======== MATERIAL FOR THIS TASK
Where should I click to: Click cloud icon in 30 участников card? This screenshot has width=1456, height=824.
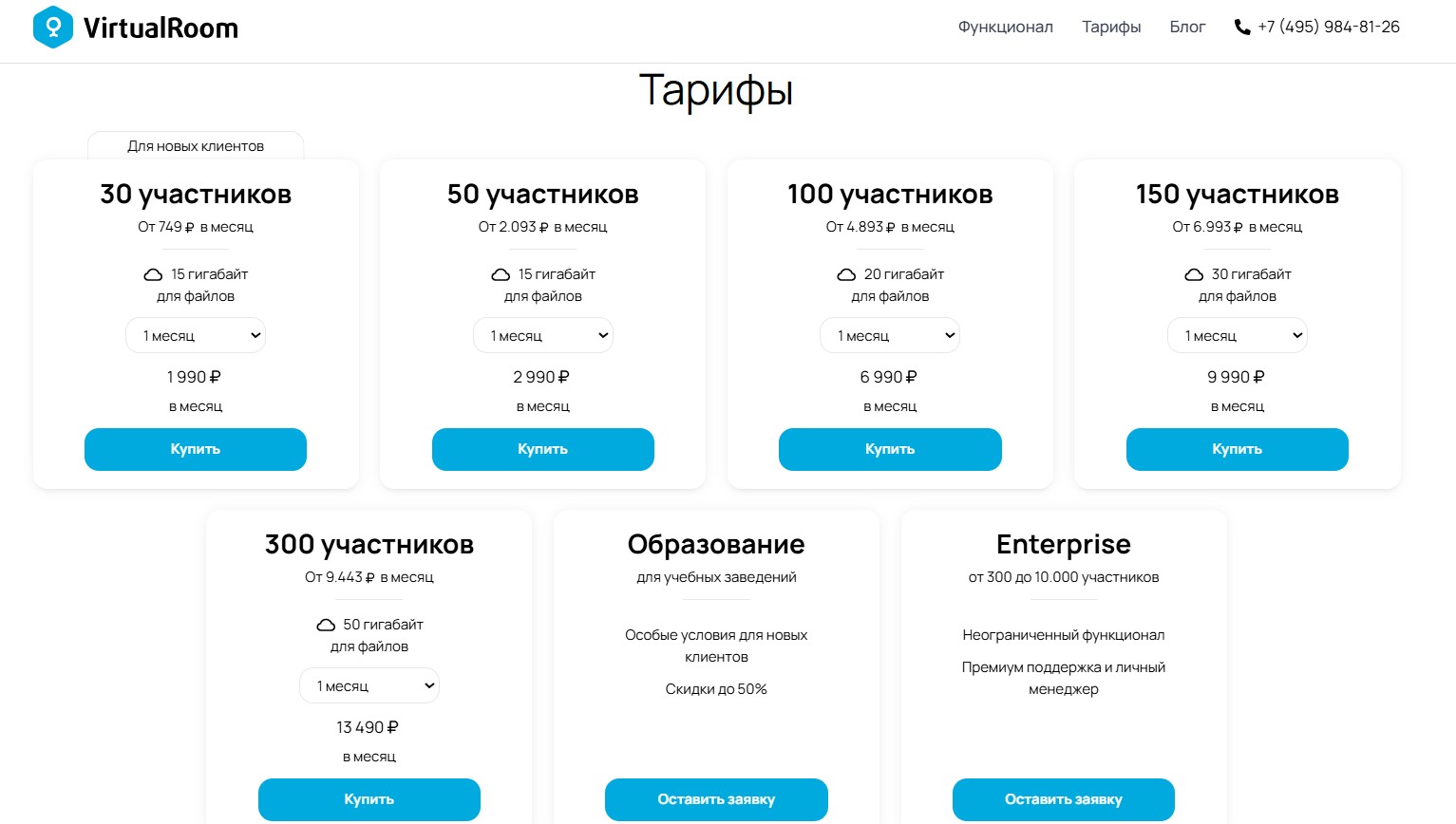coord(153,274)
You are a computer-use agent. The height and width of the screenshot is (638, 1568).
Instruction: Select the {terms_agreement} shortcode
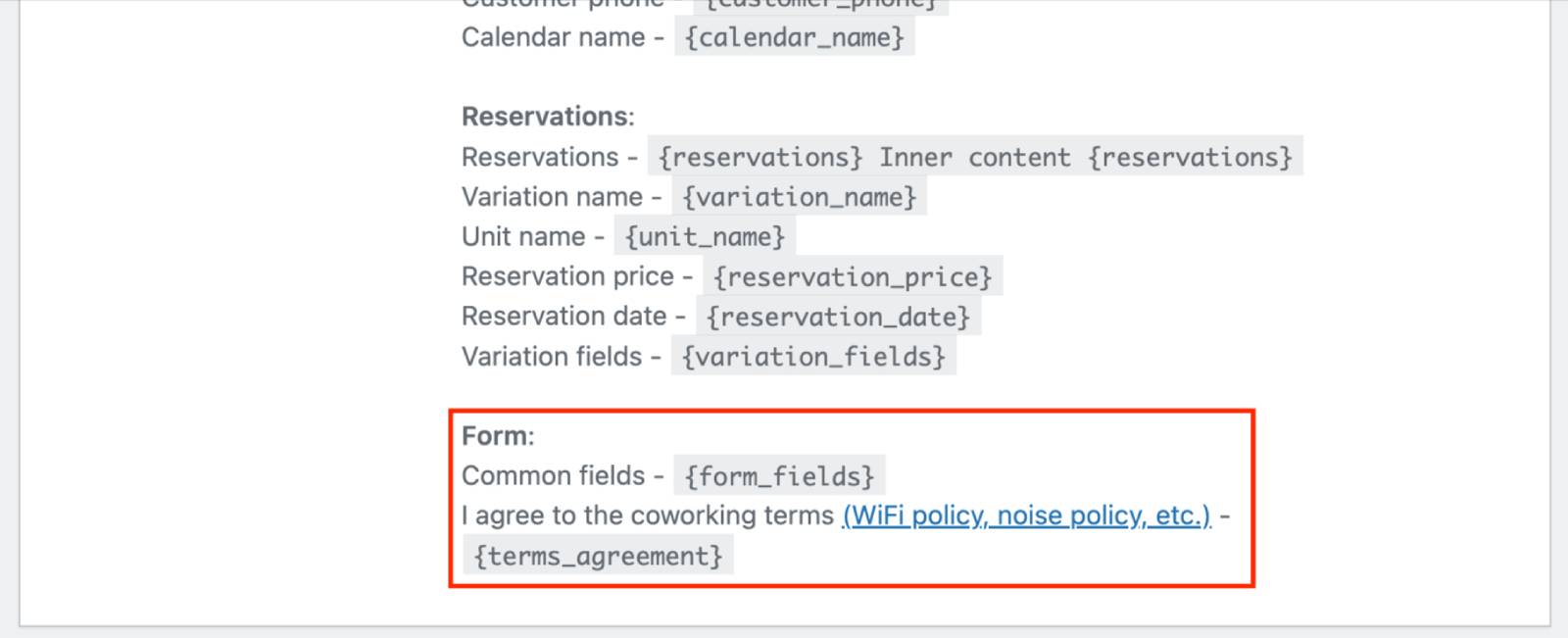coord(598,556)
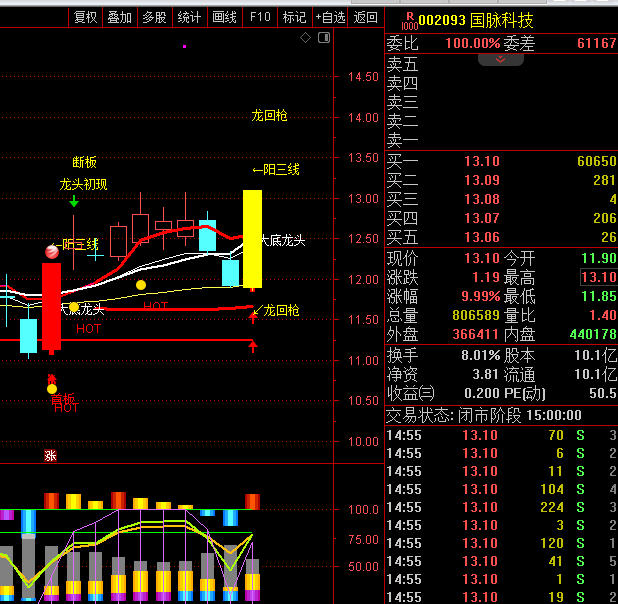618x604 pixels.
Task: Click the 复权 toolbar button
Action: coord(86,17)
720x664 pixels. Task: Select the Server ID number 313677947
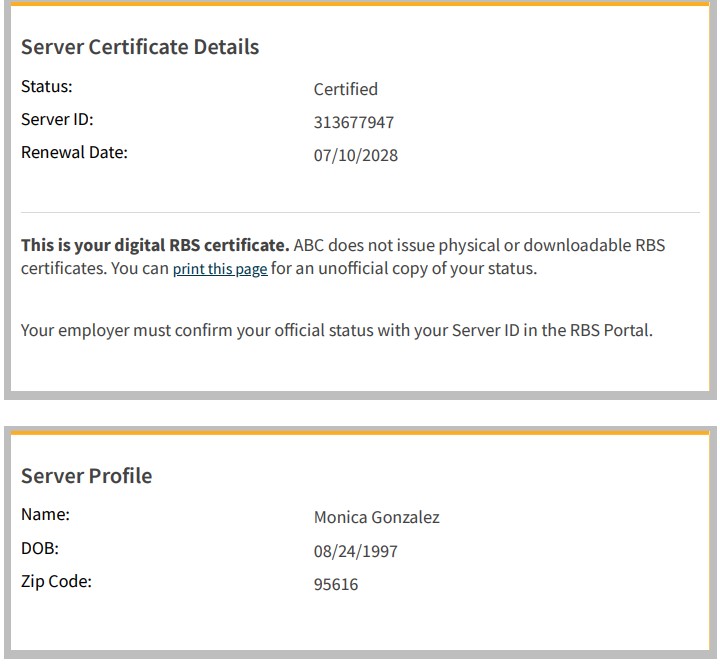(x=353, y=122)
================
Please revise the records above, replacing "Select" with "Choose" everywhere and keeping everything else the same. Leave out the pictures.

> [REPLY]
Where should I click to: Click cloud icon in 30 участников card? This screenshot has width=1456, height=824.
coord(153,274)
You are a computer-use agent. The height and width of the screenshot is (638, 1568).
Instruction: Choose the {terms_agreement} shortcode
coord(598,556)
618x604 pixels.
Task: Click the 复权 toolbar button
Action: coord(86,17)
720x664 pixels. Task: Choose the Server ID number 313677947
(x=353, y=122)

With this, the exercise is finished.